La actriz mexicana Verónica Langer suele ver al cine como "un banquete" preparado por el director, al que los actores son invitados. FOTO: EFE/ Photoamc.

Ciudad de México, 9 sep (EFE).- La actriz mexicana Verónica Langer suele ver al cine como “un banquete” preparado por el director, al que los actores son invitados, sin embargo su experiencia en “Clases de historia” del realizador Marcelino Islas fue diferente.

“La mayoría de las veces nosotros (los actores) estamos invitados a la fiesta, nos llega una cartita como a la Cenicienta de que hay un baile, pero eso implica apropiarte desde afuera del personaje. Aquí fue muy diferente porque yo estuve adentro del proyecto y del personaje, yo lo vi crecer”, cuenta en entrevista con Efe Langer.

Esto sucedió porque Islas comenzó la escritura de la película teniendo en mente a Verónica como protagonista de la historia.

“Le escribí esta película a ella, por eso actriz y personaje comparten nombre”, cuenta el director.

Según cuenta Langer, desde que Marcelino le planteó la oportunidad, ella no pudo ni pensar en “la posibilidad de decir que no, acepté el personaje desde el día cero”, cuenta.

Este es el tercer filme de Marcelino y es la segunda vez que trabaja con la actriz que también participó en la serie “La casa de las flores” (2018).

La primera fue en “La caridad” (2015), filme que le valió a Langer el título a Mejor actriz en el Premio Ariel del 2016 y estuvo igual de cerca de tener otro con “Clases de historia”, pues fue nominada en la misma categoría en la premiación del 2020.

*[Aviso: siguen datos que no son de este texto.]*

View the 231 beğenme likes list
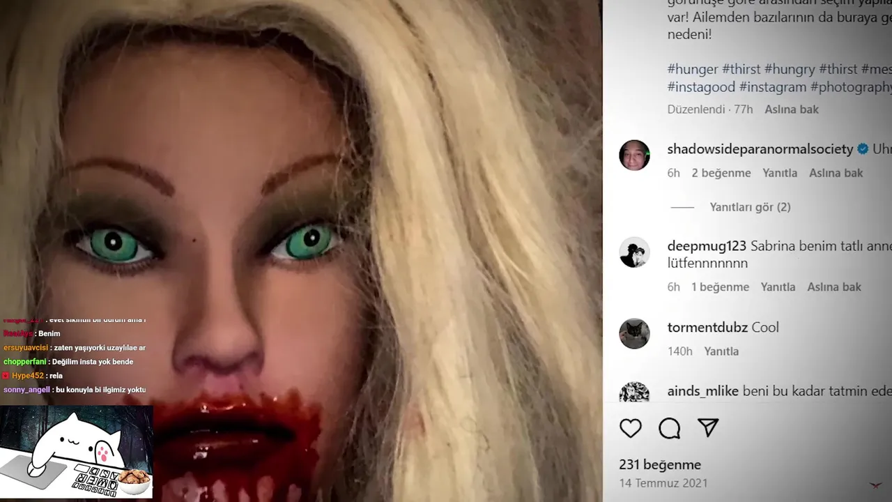This screenshot has width=892, height=502. point(660,465)
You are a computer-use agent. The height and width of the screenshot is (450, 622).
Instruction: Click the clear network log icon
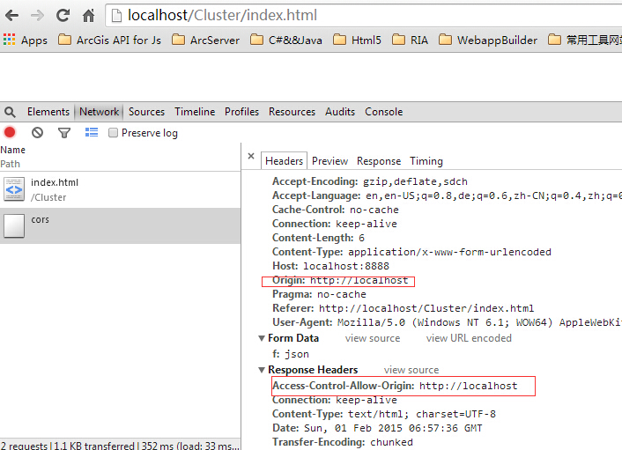(x=37, y=132)
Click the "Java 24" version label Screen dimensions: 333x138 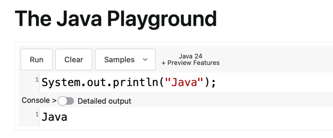pos(190,56)
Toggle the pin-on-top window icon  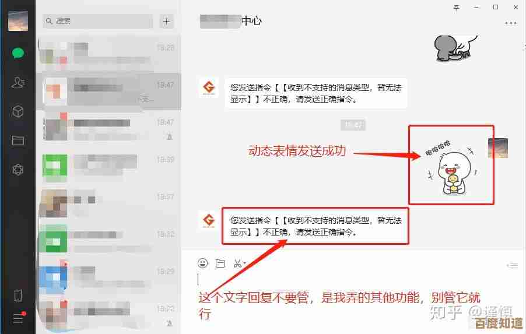(456, 8)
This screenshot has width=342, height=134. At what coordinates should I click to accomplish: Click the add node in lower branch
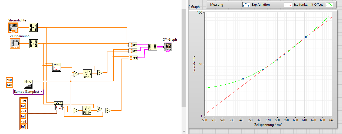point(108,110)
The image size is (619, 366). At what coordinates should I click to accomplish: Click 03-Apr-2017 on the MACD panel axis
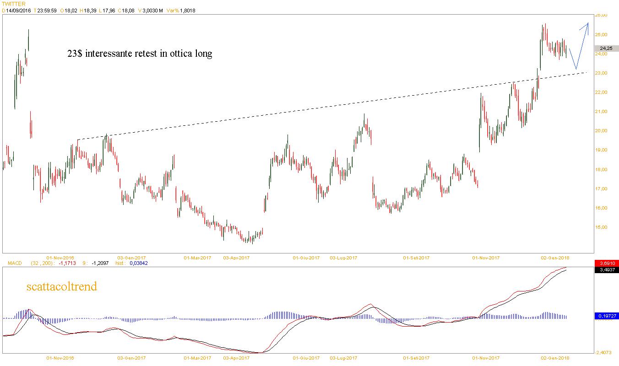click(236, 358)
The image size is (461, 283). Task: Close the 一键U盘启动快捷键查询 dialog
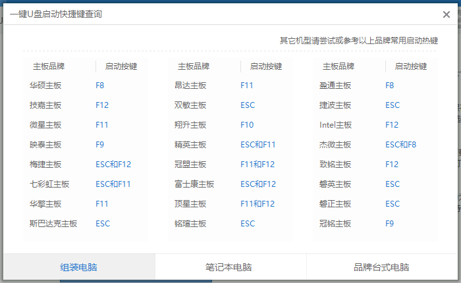[x=447, y=14]
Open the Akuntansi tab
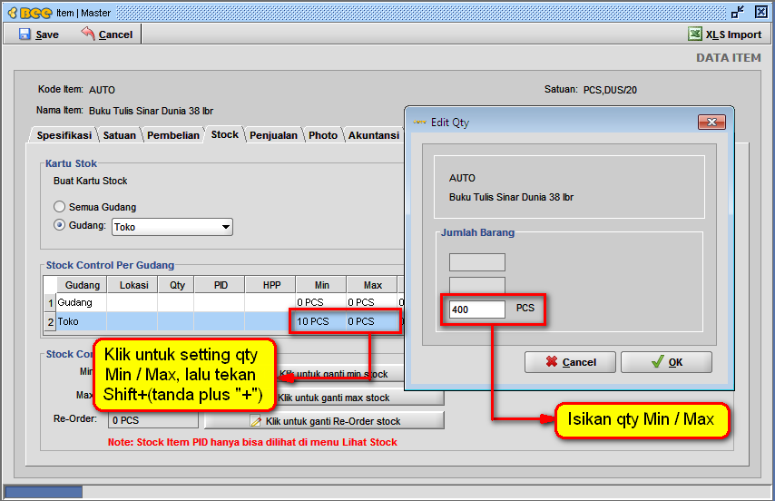The image size is (775, 501). coord(373,135)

LA ENFERMEDAD Y UN ACERCAMIENTO A LA VIDA

En este filme, Marcelino vuelve a introducir a los espectadores a temas como la enfermedad y la muerte que inevitablemente se acerca, pero ahora desde una mirada que no había explorado en las anteriores.

“En ‘La caridad’ era más compasiva la visión y acá es mucho más arriesgada, más luminosa”, dice el director que disfruta de usar estos temas para poder poner al límite a sus personajes.

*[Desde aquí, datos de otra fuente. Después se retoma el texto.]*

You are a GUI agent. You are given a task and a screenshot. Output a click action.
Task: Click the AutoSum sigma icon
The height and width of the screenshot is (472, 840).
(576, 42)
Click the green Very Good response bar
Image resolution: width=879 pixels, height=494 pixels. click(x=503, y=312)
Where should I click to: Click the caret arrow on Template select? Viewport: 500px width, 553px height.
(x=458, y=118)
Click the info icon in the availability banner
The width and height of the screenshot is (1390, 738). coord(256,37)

Verónica es una maestra de historia que padece cáncer, cualquier tratamiento que pudiera tomar para salvar su vida sería en vano, pero lo que puede hacer es darse una oportunidad de encontrar la libertad por primera vez en su vida, el tiempo que le queda.

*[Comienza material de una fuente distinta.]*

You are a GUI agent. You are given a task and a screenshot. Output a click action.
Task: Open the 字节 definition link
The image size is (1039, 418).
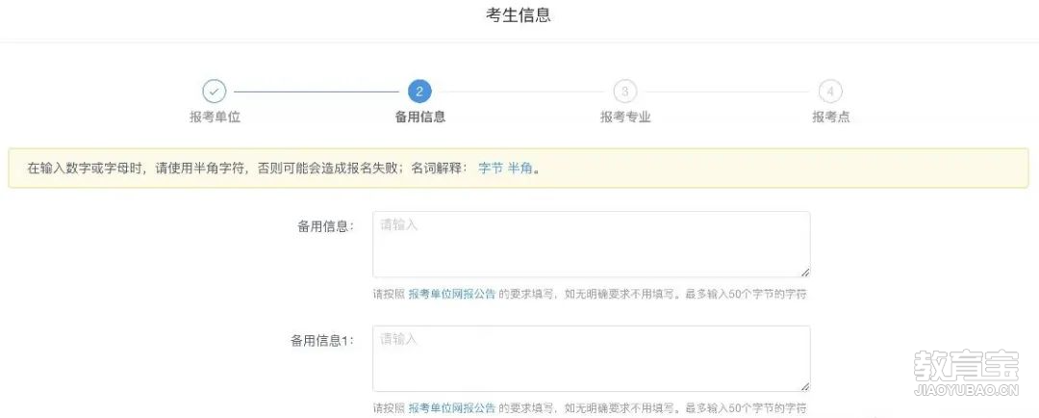pos(491,169)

Será una estudiante rebelde, Eva, interpretada por Renata Vaca, quien la empuje a los límites de su propio deseo y a haga redescubrirse.

“Quería acercar al personaje de Vero a la vida, en mis otros personajes ellos se están secando, viven en una contención y coquetean con salir de ésta pero regresan, acá el personaje vive un ‘coming of age’, es un regresar a la juventud y Eva nos ayuda a darle esa frescura a la película”, dice Marcelino.

Para Verónica su personaje fue un reto en muchos sentidos.

“Es un personaje muy rico que tiene una trayectoria, no es de una sola capa y en ese sentido había que irle descubriendo las capas y no fue fácil”, cuenta Langer.

La película se rodó en el 2017 y un año después vivió su estreno en el Festival Internacional de Cine de Tokio, para el 2019 la película siguió su recorrido por varios festivales y el plan inicial era que llegará a salas nacionales en el 2020.

Pero debido a la pandemia los planes de exhibición se truncaron y no fue hasta este jueves 9 de septiembre que la película de Marcelino llegó a los cines.

Pese a todos los aspectos negativos que pudieran pasar por la cabeza del director por no haber podido llevar a tiempo sus proyectos, persiste uno positivo.

“Creo que la película adquiere una lectura interesante en estos tiempos de tanta contención y oscuridad”, dice satisfecho Islas.

Actualmente el director ya prepara el estreno de su próxima película “Mi novia es la revolución”, en la que trabajó con su hija Sofía y en la que participará la actriz de “Control Z” (2020), Ana Valeria Becerril.

Asimismo Langer tiene diversos proyectos en puerta como la serie de Álvaro Curiel “Reputación dudosa”, así como una película y una obra de teatro de la que no quiere mencionar mucho hasta que pueda concretarse.